Our family usually maintains a membership to the Dallas Zoo, which provides plenty of entertainment in its own right, but also offers discounts to several other zoos that participate in a particular network. I noticed the Cameron Park Zoo in Waco, Texas on the list, and as I had felt the urge to take a day trip somewhere that direction already, we had the perfect excuse for our excursion. However, while messing around on Instagram mere minutes before leaving, I noticed that the Mayborn Museum at Baylor University (also in Waco) had a temporary attraction based around my boys’ current favorite cartoon show, Paw Patrol. I felt practically obligated to let them experience that before it ended its run, so we made a last minute change in destination and headed there instead. (For any animal lovers rolling their eyes at me, my boys still didn’t forget the zoo, however, and asked to go there as well! We didn’t have time to do both, so I decided we would just go back down and see the zoo the following week.)

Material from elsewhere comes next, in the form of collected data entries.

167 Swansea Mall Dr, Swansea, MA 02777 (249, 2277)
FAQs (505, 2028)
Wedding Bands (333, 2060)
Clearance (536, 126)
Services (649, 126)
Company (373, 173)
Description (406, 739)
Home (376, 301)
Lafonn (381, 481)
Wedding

But this blog focuses on prehistory rather than random kids’ paraphernalia, and a temporary exhibit hardly tells one anything about the typical museum experience, so what of the rest of our visit? (UPDATE: the current temporary exhibit however DOES feature dinosaurs! Watch this space for further updates whenever I make it back there.) Although on roughly the same scale as a smaller museum like the Whiteside or the Heard, the Mayborn Museum has a layout and design sensibility that makes it feel like a rather larger institution. I would actually put it on roughly the same level as the Fort Worth Museum of Science and History, though I think I might like this one slightly better. Visitors begin in the main hall, with a Tyrannosaurus skeletal cast based on fossils from West Texas (though the signage acknowledges the fact that the Big Bend material may or may not represent T. rex itself), before moving on to the main exhibits, on a tour of Texas throughout history (one might even call it… Texas Through Time?).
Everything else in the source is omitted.